Dramma sul lavoro ieri sera, mercoledì 21 gennaio, nel Chivassese. Andrea Cricca, 25 anni, è morto mentre stava svolgendo alcune attività all’interno di una stalla a Brusasco, in borgo Case Sparse, civico 30. È la seconda vittima sul lavoro del 2026 nel Torinese, un dato che pesa e che riporta l’agricoltura al centro di una cronaca che non smette di ripetersi.

Secondo una prima ricostruzione, il giovane, classe 2001, residente a Monteu da Po, stava effettuando piccole operazioni di routine quando sarebbe caduto all’interno di un macchinario per lo sminuzzamento del fieno, un carro autocaricante. Un attimo, forse una manovra sbagliata o un equilibrio perso, e il macchinario non gli ha lasciato scampo. L’impatto è stato fatale: Andrea Cricca è morto sul colpo.

L’allarme è scattato poco prima delle 20. Sul posto sono arrivati i sanitari del 118 e i carabinieri di Cavagnolo agli ordini del maresciallo Alessio Guzzon, ma ogni tentativo di soccorso si è rivelato inutile. La stalla fa parte dell’azienda agricola “Il Clastlas”, realtà attiva nell’allevamento di bovini e altre specie, dove il 25enne lavorava come dipendente. Una giornata di lavoro come tante, conclusa nel modo più violento.

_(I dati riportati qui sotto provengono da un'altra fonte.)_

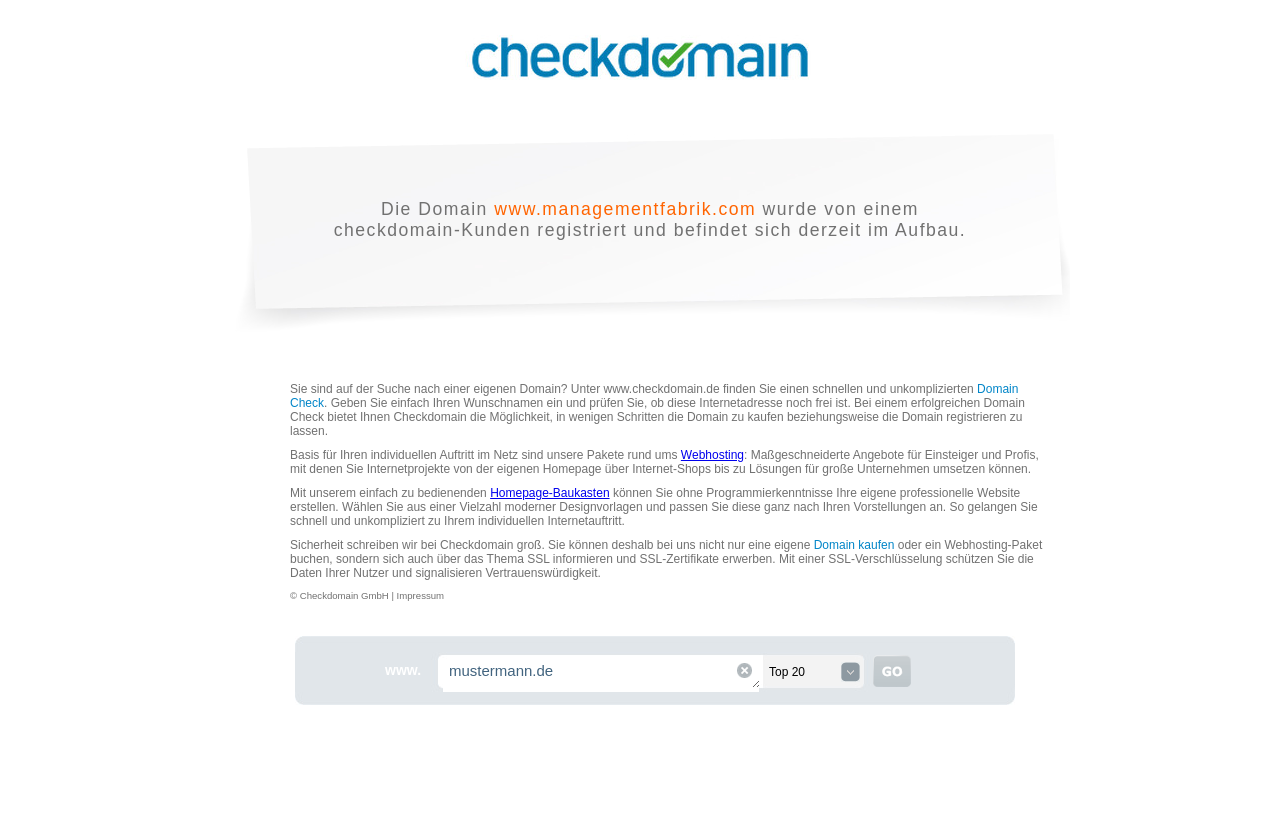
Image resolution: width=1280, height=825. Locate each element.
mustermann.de (602, 673)
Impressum (420, 595)
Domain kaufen (854, 545)
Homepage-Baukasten (549, 493)
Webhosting (712, 455)
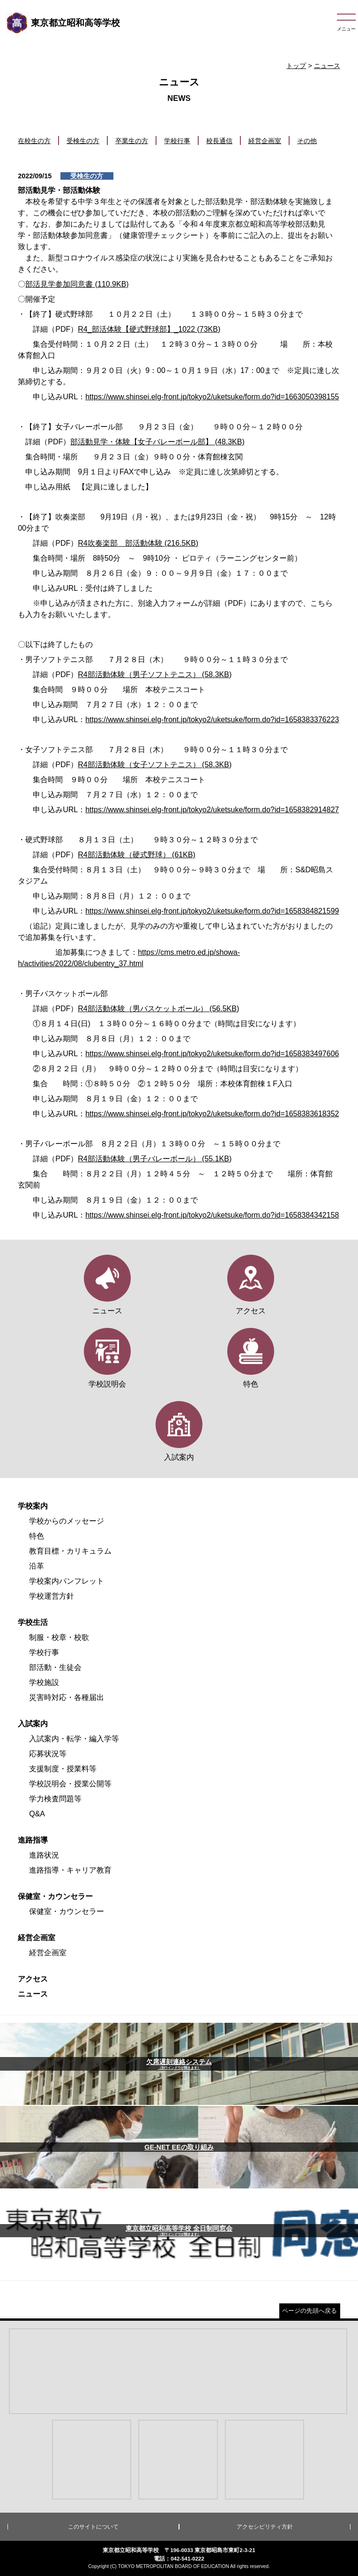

Ora l’area è al centro degli accertamenti. Procede l’indagine dello Spresal dell’Asl To4, incaricato di verificare la dinamica dell’incidente e il rispetto delle misure di sicurezza. I tecnici dovranno chiarire se il macchinario fosse correttamente manutenuto, se le procedure operative fossero adeguate e se vi siano state carenze nella prevenzione. L’inchiesta è coordinata dalla Procura di Ivrea, come previsto nei casi di infortunio mortale sul lavoro.

La morte di Cricca arriva a pochi giorni da un’altra tragedia che ha colpito il mondo agricolo e forestale del Canavese.

Danilo Bergagna, 35 anni, boscaiolo e titolare di una piccola azienda di Barbania, è deceduto dopo essere stato colpito alla testa da un ramo mentre stava tagliando alcuni alberi a San Francesco al Campo. Ricoverato al Cto di Torino, non ce l’ha fatta. Due vite spezzate, due contesti diversi, lo stesso denominatore comune: il lavoro manuale, esposto, spesso solitario.

Danilo Bergagna

Dopo la morte di Bergagna, la comunità di Barbania ha reagito cercando di trasformare il dolore in aiuto concreto. È stata avviata una raccolta fondi online su GoFundMe per sostenere la moglie e i due figli piccoli, rimasti senza il principale sostegno economico. L’iniziativa nasce da un appello diffuso sui social da chi lo conosceva personalmente, un messaggio semplice e diretto che racconta una vita fatta di lavoro continuo, tra boschi e animali, lontana dai riflettori. In poche ore la mobilitazione ha raccolto adesioni e condivisioni, segno di una comunità che prova a non lasciare soli i familiari.

Le due vicende, lette insieme, restituiscono una fotografia dura ma reale. Agricoltura e lavori forestali restano tra i settori con il più alto tasso di rischio, soprattutto per l’uso di macchinari pesanti, la gestione di attrezzature complesse e la frequente assenza di condizioni operative protette. Ogni inchiesta aperta dallo Spresal non è solo un passaggio tecnico, ma un banco di prova per l’intera catena della prevenzione: formazione, manutenzione, organizzazione del lavoro, vigilanza quotidiana.

Nel Torinese, come nel resto del Paese, il numero degli infortuni mortali continua a segnare la cronaca. Cambiano i nomi, i luoghi, le dinamiche, ma il finale è sempre lo stesso. La sicurezza sul lavoro resta una promessa incompiuta, soprattutto nei settori meno visibili e più frammentati. La morte di Andrea Cricca e quella di Danilo Bergagna non sono episodi isolati: sono l’ennesimo richiamo alla necessità di trasformare ogni tragedia in prevenzione concreta. Perché lavorare, nei campi come nei boschi, non può e non deve significare rischiare la vita.